Shared pinned buffers
This PR implements a better way of sharing torch tensors between process by creating (large enough) shared tensors that are created once are used as a transfer mechanism. Doing this on the fragment environment seh_frag.py I'm getting a 30% wall time improvement for simple settings, with batch size 64 (I'm sure we could have fun maxing that out and see how far we can take GPU utilization).
Some notes:
- The effect is mostly felt when sampling (which is where most time is spent in the first place), and sending
BatchandGraphActionCategoricalsthrough shared buffers improves time - Passing batches to the training loop (which are much bigger and "rarer") doesn't seem to have a significant speedup, but I've implemented it nonetheless for future proofing
Other changes:
- Removed local grad clipping which is not quite correct; the difference is minimal but relevant, there's also a nice speedup
- Made all algorithms inherit from
GFNAlgorithm -
global_cfgis set for all algorithms -
cond_infois now folded into the batch object rather than being passed as an argument everywhere - fixed
GraphActionCategorical.entropywhen masks are used, gradients wrt logits would be NaN.

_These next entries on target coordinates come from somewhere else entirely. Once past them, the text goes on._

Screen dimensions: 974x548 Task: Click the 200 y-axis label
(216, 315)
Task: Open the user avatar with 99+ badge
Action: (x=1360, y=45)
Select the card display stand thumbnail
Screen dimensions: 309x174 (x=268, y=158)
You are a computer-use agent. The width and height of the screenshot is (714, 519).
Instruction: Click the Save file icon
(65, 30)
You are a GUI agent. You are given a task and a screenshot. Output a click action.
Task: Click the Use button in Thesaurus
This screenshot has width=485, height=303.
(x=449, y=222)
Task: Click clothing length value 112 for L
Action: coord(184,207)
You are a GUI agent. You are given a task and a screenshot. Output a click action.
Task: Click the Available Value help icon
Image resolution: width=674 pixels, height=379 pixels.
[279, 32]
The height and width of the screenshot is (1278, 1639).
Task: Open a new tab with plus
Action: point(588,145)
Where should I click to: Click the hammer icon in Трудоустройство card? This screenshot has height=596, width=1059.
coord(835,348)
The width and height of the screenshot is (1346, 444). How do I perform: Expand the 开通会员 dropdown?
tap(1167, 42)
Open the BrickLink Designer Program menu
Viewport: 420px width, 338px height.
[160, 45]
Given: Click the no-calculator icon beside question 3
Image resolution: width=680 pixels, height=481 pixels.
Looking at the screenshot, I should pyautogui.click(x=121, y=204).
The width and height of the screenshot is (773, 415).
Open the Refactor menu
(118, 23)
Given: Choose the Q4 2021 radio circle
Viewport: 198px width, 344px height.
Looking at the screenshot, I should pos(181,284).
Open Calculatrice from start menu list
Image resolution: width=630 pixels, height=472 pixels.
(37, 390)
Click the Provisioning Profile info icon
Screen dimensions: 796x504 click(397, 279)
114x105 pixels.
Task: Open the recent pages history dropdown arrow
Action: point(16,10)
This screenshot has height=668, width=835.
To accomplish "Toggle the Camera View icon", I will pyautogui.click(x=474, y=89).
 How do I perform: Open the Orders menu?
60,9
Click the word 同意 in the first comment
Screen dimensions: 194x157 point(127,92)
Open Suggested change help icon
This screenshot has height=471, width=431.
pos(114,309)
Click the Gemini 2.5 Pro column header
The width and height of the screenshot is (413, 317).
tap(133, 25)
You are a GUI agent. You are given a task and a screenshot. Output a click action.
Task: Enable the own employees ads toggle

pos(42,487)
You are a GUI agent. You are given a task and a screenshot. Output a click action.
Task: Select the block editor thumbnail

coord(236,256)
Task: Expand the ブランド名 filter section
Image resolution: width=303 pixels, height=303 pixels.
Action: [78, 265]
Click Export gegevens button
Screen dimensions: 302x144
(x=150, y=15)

Note, EnvelopeQL is still in a broken state, will fix in #127
I'm of a mind to merge this actually. It's not the cleanest implementation possible but there are significant gains here (as mentioned, a 30% speedup with the default settings on seh_frag.py). Will test across tasks and report back.
Made significant simplifications to the method by subclassing Pickler/Unpickler, found some very tricky bugs (I was making a bad usage of pinned CUDA buffers and ended up with rare race conditions). Speedups remain (might even be a bit faster).
Merged with trunk + made a few fixes. Pretty happy with this now!